[Exercise material]
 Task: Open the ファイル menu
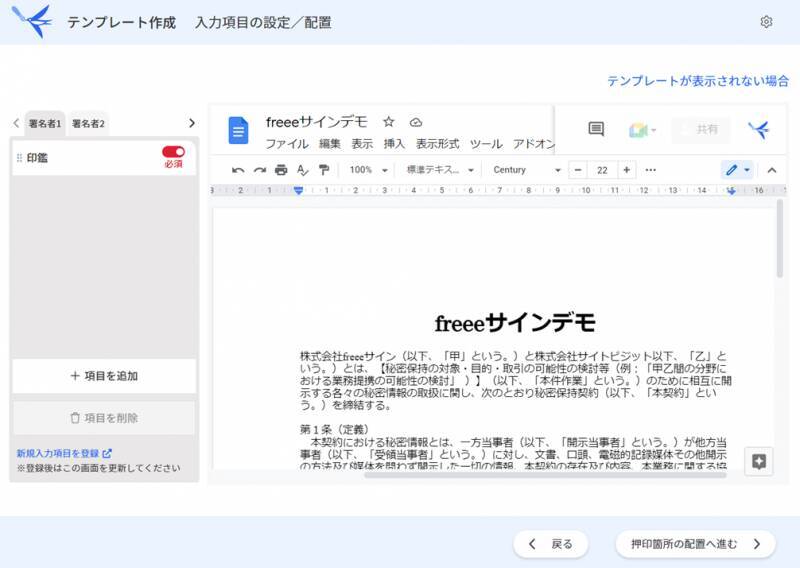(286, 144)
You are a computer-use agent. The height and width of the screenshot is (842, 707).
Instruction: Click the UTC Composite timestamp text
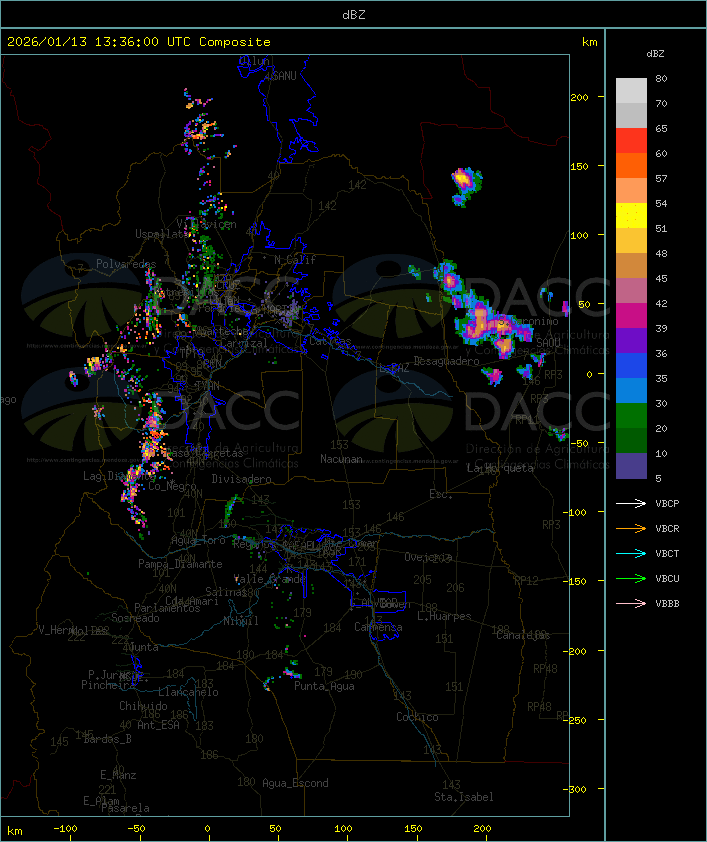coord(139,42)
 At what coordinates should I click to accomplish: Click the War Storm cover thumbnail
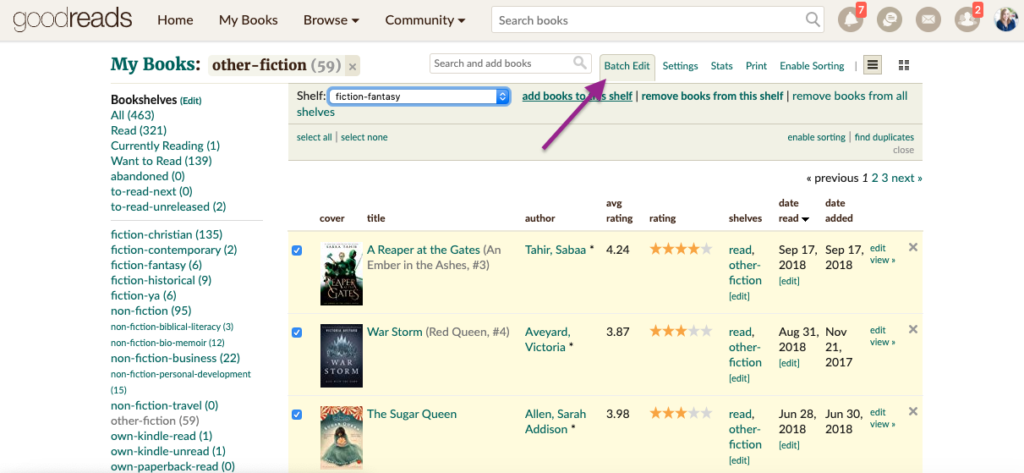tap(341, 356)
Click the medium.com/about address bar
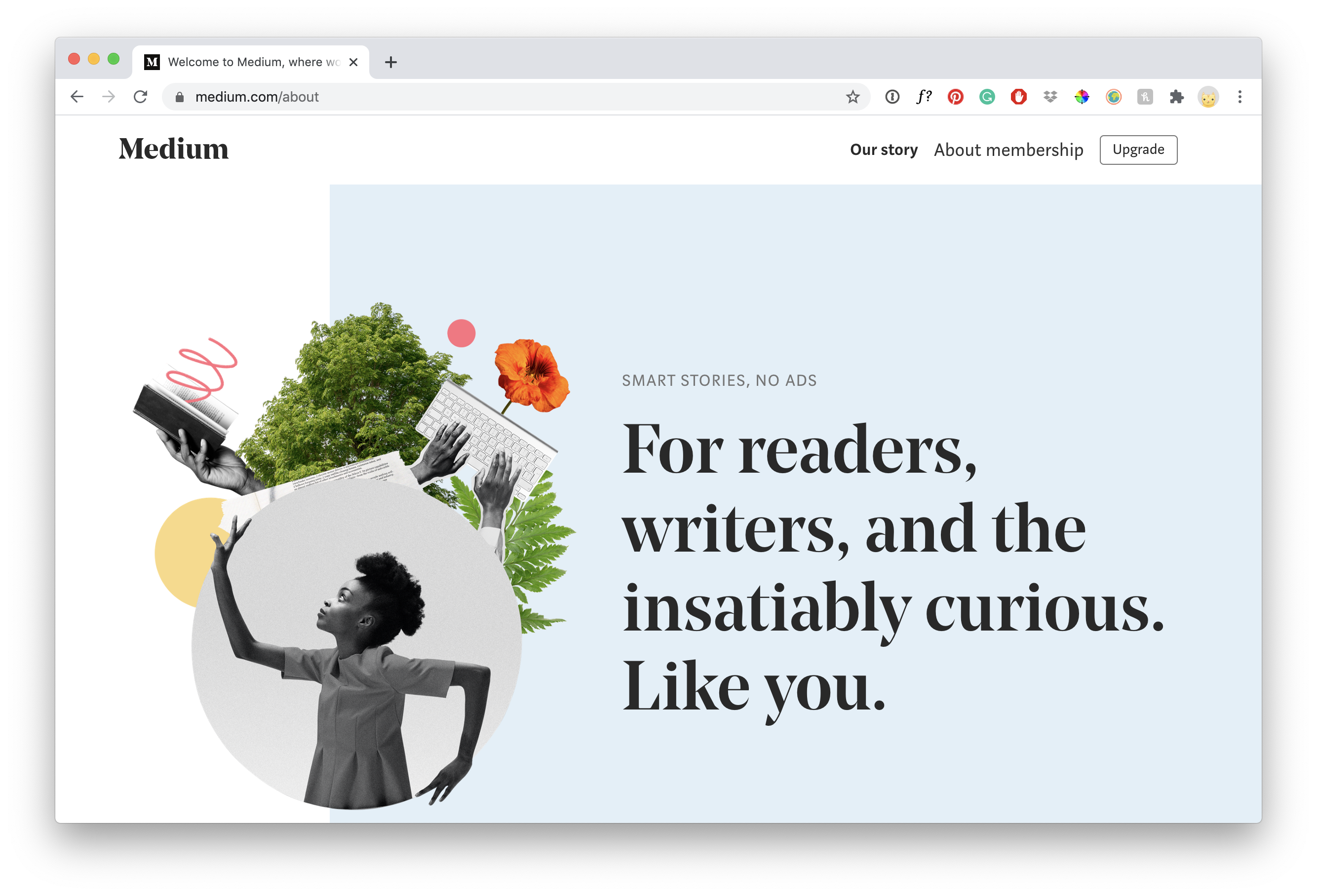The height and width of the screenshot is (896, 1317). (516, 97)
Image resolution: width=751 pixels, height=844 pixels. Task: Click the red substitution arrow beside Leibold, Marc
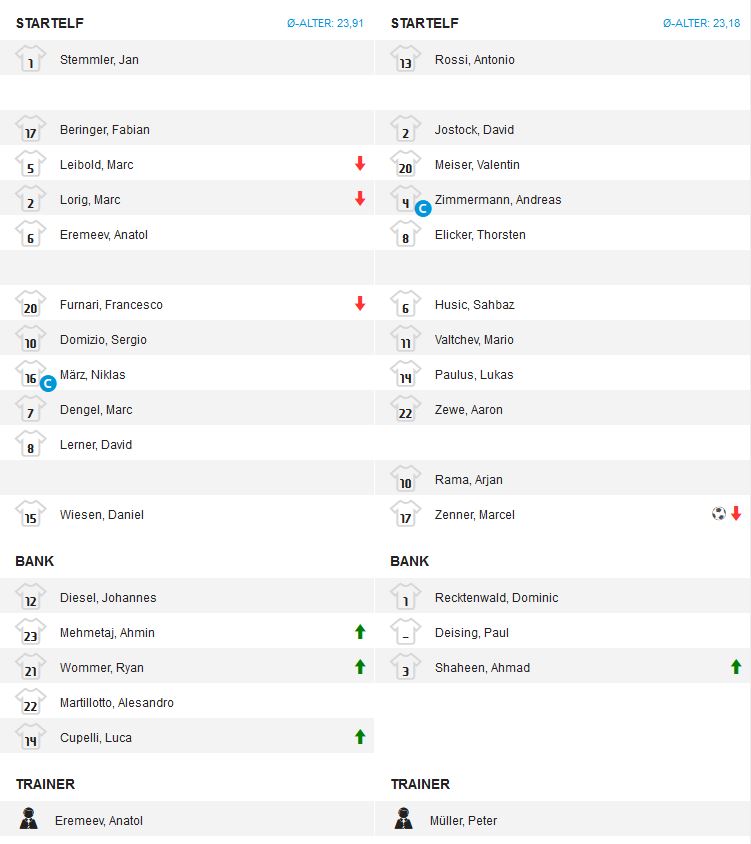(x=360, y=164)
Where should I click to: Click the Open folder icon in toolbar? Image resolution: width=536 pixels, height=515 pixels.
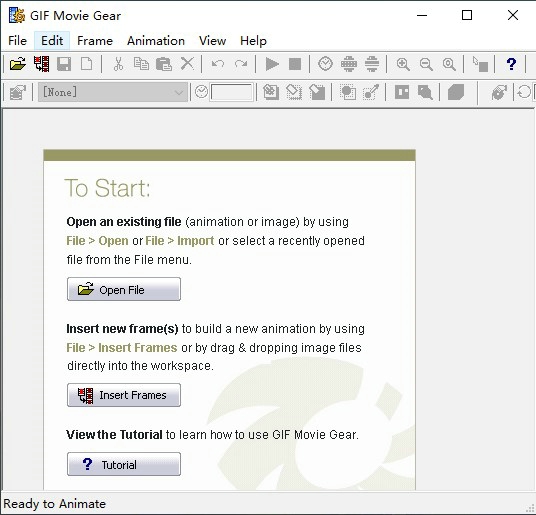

* * *

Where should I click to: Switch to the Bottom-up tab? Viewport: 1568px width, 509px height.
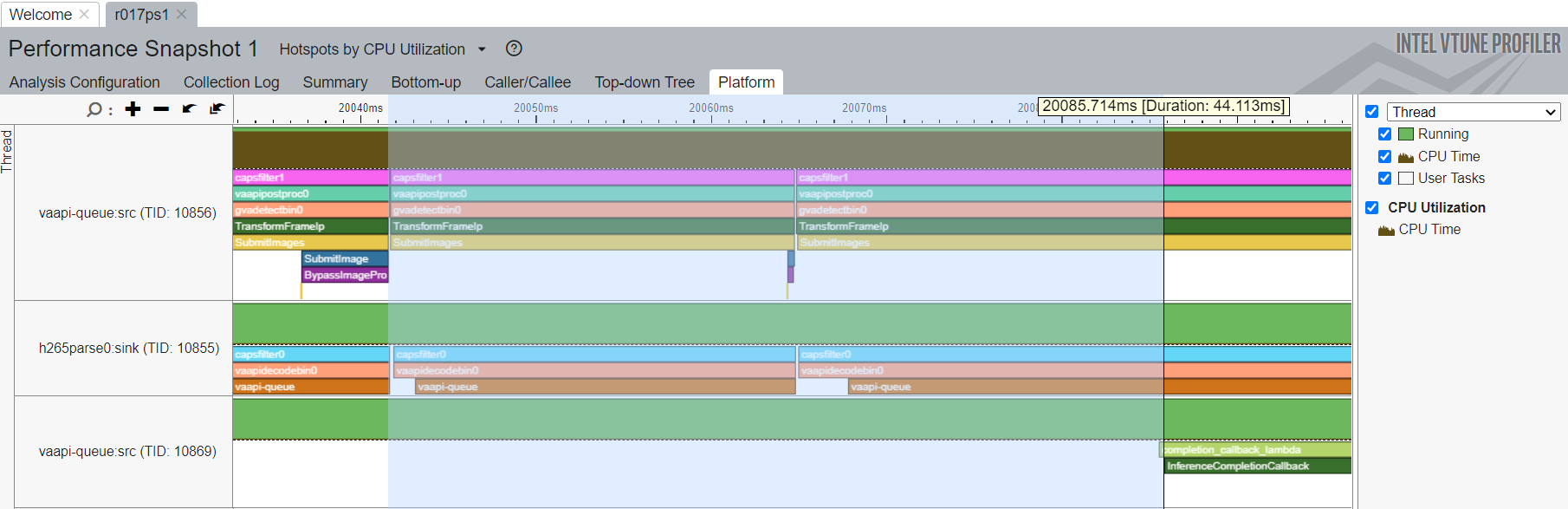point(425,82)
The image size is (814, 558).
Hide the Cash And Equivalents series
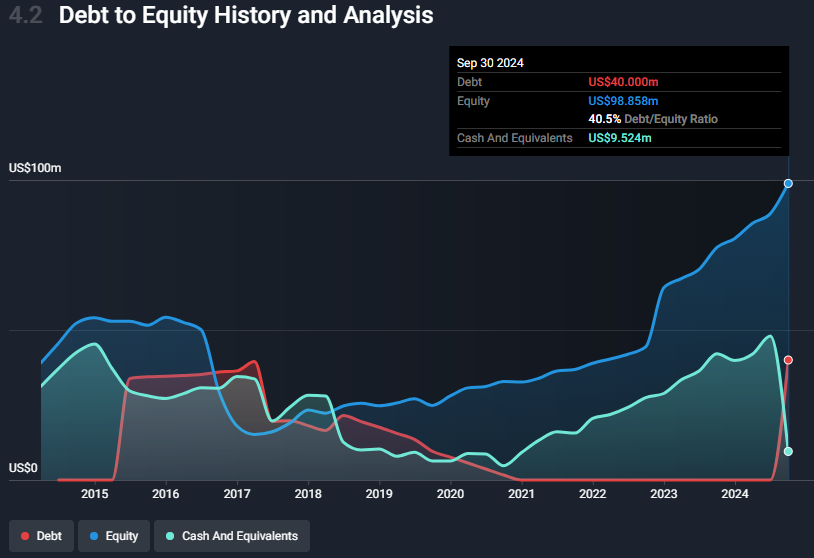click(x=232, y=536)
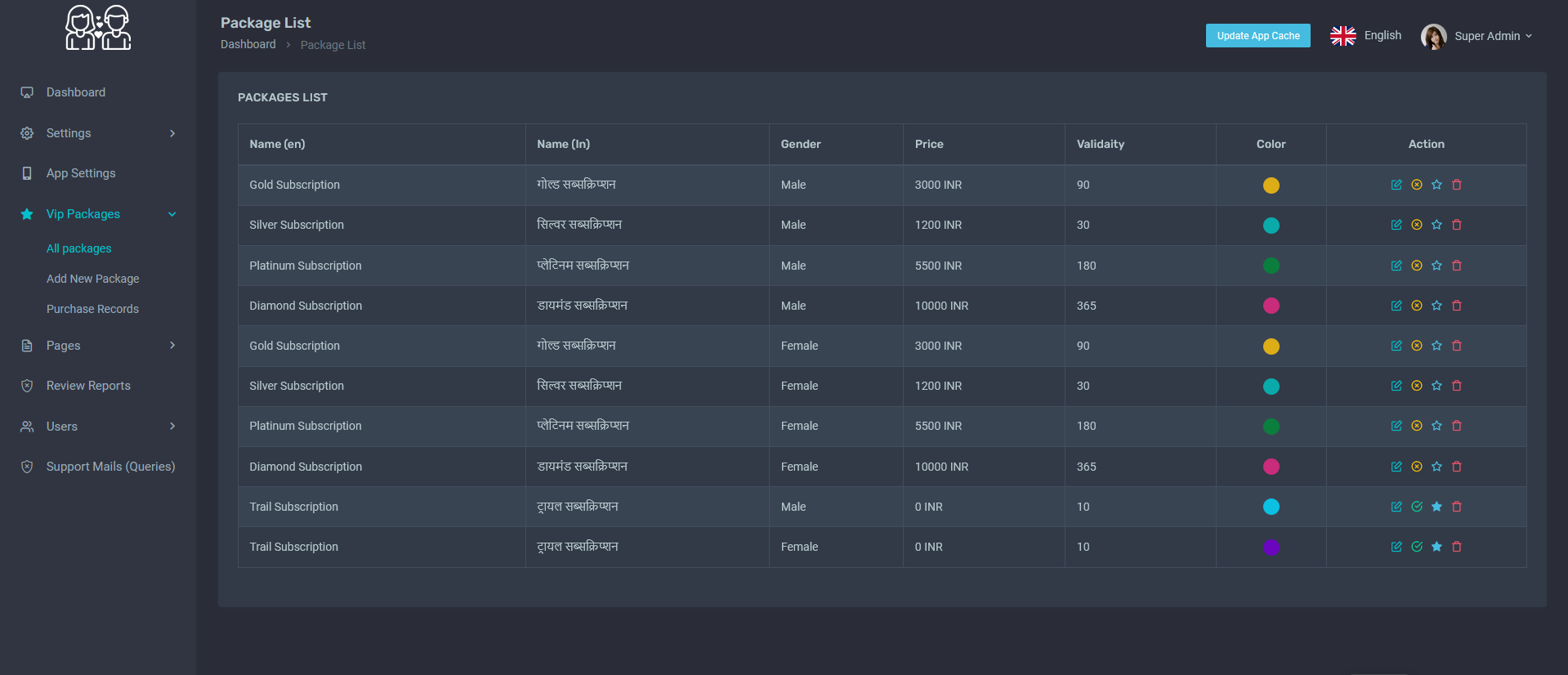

--

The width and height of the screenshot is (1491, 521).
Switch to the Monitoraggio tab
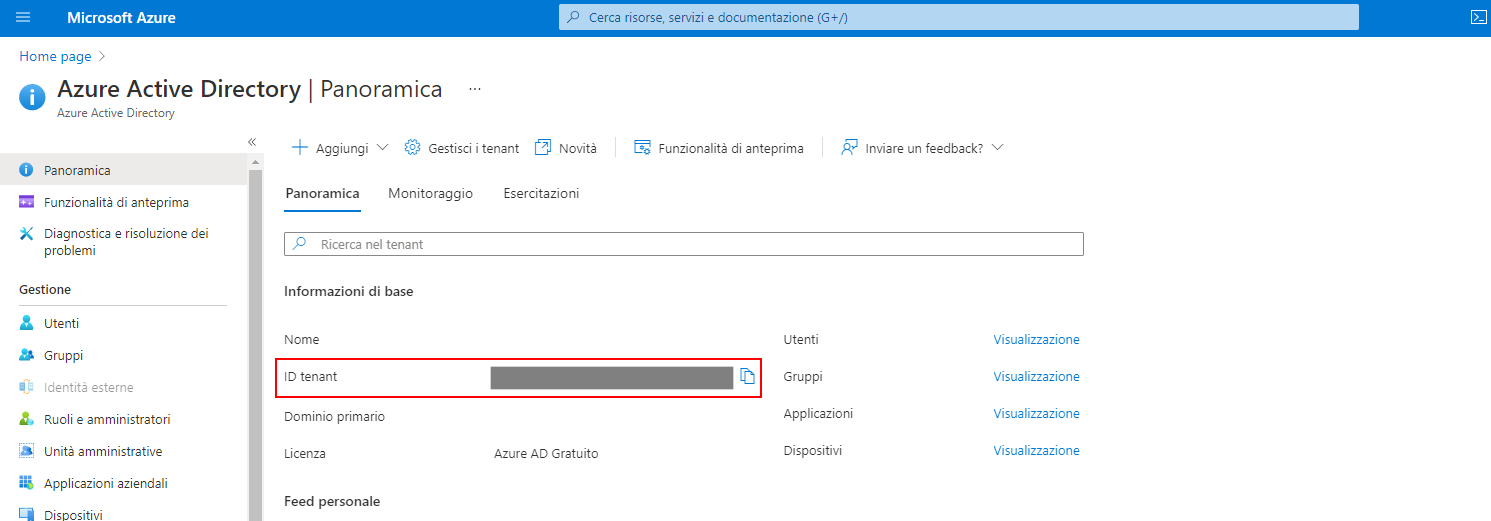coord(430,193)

[Brief] Find the line with "Task: Open the ファイル menu" and the line with "Where should I click to: Click" in the records above. Copy both and all lines between them exactly, without pictures.

[Task answer]
 Task: Open the ファイル menu
(286, 144)
You are a computer-use agent. The height and width of the screenshot is (842, 707).
Instruction: Click the UTC Composite timestamp text
coord(139,42)
 At what coordinates should I click to accomplish: Click the War Storm cover thumbnail
tap(341, 356)
Click the medium.com/about address bar
The height and width of the screenshot is (896, 1317). (516, 97)
Image resolution: width=751 pixels, height=844 pixels. Task: Click the red substitution arrow beside Leibold, Marc
(x=360, y=164)
Where should I click to: Click the Open folder icon in toolbar? Image resolution: width=536 pixels, height=515 pixels.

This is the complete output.